**EXERCISE INPUTS:**
- - -

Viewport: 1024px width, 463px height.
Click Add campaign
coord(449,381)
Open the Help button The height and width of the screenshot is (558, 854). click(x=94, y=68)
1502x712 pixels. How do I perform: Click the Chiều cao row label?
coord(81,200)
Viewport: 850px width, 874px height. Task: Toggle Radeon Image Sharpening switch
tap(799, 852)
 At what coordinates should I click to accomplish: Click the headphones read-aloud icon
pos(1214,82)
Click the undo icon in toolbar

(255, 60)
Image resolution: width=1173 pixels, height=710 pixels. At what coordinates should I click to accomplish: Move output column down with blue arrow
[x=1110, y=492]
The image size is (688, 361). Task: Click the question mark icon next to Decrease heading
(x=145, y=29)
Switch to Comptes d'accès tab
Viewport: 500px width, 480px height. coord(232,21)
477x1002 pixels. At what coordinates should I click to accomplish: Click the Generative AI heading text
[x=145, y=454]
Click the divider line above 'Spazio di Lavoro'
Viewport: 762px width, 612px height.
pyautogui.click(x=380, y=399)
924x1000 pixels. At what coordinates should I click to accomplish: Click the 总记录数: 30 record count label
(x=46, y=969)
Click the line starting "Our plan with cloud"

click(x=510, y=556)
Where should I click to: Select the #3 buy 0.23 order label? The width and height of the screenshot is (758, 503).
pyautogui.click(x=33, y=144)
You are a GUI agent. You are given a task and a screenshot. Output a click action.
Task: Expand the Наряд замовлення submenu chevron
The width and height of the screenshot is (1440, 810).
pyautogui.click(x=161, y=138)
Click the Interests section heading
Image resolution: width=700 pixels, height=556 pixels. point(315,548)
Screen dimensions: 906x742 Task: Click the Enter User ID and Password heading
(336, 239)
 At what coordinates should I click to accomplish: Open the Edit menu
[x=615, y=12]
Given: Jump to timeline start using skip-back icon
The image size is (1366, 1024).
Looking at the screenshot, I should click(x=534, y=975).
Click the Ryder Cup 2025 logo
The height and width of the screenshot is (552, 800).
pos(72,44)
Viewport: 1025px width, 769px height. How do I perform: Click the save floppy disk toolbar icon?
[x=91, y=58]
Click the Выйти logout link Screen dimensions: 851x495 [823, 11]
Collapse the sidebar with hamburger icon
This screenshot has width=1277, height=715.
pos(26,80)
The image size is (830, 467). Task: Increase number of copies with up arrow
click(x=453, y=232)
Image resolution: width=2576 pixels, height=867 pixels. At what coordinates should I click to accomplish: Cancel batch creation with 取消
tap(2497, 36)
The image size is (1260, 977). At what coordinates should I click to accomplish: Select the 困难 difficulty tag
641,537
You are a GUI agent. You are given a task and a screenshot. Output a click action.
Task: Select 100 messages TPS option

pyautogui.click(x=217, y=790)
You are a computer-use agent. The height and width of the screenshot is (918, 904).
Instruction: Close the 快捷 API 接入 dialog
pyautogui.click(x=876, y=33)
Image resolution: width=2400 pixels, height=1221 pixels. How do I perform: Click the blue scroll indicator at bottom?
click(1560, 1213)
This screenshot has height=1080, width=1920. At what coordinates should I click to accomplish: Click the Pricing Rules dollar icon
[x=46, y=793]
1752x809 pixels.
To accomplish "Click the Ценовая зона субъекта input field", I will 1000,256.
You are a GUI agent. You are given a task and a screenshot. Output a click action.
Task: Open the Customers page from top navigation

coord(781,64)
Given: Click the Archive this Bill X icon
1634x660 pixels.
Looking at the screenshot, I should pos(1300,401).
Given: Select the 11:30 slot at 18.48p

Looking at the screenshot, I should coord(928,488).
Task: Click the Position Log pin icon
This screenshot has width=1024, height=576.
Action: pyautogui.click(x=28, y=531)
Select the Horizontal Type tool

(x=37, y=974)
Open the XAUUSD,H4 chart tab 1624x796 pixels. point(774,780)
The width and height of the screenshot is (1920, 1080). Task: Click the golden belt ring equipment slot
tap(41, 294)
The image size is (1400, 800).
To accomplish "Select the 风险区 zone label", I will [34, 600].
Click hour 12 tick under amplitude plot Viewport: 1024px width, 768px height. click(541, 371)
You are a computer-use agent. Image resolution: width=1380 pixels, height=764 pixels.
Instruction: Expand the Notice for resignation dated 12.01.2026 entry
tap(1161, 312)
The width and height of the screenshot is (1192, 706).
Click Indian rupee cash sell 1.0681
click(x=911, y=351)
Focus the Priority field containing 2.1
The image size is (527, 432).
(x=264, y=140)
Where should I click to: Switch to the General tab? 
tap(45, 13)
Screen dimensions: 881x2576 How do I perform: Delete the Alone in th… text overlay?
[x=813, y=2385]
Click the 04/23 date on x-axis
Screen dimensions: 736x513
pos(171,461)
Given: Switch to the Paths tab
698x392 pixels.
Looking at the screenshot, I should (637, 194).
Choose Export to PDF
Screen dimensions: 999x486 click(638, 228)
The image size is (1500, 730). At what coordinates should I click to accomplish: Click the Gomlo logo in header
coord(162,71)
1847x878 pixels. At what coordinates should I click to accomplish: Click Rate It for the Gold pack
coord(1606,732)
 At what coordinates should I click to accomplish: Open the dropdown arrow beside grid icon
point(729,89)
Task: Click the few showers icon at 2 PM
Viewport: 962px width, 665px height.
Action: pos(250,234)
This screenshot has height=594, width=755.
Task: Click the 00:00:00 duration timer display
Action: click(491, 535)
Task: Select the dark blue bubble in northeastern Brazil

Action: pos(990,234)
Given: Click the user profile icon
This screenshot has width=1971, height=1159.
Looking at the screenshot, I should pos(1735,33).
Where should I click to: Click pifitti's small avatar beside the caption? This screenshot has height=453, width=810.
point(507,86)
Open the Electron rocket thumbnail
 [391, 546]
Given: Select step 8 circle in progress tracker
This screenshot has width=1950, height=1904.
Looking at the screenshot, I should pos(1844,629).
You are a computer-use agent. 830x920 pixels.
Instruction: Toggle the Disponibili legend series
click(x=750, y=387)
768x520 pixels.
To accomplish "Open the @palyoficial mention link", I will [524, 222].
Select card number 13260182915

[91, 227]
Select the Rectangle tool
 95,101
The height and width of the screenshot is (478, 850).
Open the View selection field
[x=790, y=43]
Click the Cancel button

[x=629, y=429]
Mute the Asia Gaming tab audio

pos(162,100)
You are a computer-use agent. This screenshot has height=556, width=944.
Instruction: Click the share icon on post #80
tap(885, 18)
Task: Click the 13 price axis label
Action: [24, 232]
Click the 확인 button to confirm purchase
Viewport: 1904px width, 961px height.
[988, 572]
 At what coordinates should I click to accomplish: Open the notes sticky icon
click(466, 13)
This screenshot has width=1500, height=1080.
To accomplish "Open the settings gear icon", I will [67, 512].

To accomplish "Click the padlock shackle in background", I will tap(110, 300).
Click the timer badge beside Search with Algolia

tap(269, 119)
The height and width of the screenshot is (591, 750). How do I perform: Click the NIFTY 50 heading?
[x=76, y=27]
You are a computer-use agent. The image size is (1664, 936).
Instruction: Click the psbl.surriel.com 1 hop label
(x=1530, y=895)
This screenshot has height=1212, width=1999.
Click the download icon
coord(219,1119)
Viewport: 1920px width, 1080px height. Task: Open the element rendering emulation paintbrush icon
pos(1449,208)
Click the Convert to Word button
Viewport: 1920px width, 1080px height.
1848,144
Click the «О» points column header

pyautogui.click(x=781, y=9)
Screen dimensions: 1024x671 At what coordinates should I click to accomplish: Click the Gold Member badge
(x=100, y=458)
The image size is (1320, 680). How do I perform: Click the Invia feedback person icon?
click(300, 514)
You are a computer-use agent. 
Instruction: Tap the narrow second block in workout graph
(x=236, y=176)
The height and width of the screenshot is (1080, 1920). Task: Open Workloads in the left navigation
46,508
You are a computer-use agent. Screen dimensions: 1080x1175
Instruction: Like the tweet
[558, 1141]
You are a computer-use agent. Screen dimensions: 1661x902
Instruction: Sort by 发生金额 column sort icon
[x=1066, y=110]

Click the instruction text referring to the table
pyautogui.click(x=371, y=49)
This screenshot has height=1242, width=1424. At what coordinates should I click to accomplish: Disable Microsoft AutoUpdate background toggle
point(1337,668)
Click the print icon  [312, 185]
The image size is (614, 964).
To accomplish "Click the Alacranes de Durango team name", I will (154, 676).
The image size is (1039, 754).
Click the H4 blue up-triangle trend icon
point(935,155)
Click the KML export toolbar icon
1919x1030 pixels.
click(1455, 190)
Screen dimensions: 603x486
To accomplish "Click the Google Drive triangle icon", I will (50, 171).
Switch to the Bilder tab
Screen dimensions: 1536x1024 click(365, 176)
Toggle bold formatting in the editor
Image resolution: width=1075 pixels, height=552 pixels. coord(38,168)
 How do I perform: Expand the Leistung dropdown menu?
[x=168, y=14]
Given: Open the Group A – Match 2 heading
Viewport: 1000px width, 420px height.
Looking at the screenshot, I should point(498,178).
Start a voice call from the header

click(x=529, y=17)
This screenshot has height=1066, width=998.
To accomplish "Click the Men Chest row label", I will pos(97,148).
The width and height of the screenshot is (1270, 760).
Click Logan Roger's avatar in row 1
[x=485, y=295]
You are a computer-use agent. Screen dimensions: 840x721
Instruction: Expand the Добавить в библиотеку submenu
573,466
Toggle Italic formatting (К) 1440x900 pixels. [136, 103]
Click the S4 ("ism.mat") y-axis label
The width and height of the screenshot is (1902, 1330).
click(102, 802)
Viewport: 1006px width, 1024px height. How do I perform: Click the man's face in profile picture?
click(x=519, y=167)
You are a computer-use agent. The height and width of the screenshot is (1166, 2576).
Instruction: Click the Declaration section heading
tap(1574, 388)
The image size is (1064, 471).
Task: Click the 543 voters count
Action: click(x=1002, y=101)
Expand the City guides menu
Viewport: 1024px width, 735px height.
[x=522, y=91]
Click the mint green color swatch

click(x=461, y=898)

- - -

**INSTRUCTION:**
Output every line of the entries from the line containing "Given: Open the Group A – Match 2 heading" up to and including the line containing "click(x=519, y=167)" as a numbered list, leaving out blank lines.

**EXERCISE SOLUTION:**
1. Given: Open the Group A – Match 2 heading
2. Viewport: 1000px width, 420px height.
3. Looking at the screenshot, I should point(498,178).
4. Start a voice call from the header
5. click(x=529, y=17)
6. This screenshot has height=1066, width=998.
7. To accomplish "Click the Men Chest row label", I will pos(97,148).
8. The width and height of the screenshot is (1270, 760).
9. Click Logan Roger's avatar in row 1
10. [x=485, y=295]
11. You are a computer-use agent. Screen dimensions: 840x721
12. Instruction: Expand the Добавить в библиотеку submenu
13. 573,466
14. Toggle Italic formatting (К) 1440x900 pixels. [136, 103]
15. Click the S4 ("ism.mat") y-axis label
16. The width and height of the screenshot is (1902, 1330).
17. click(102, 802)
18. Viewport: 1006px width, 1024px height. How do I perform: Click the man's face in profile picture?
19. click(x=519, y=167)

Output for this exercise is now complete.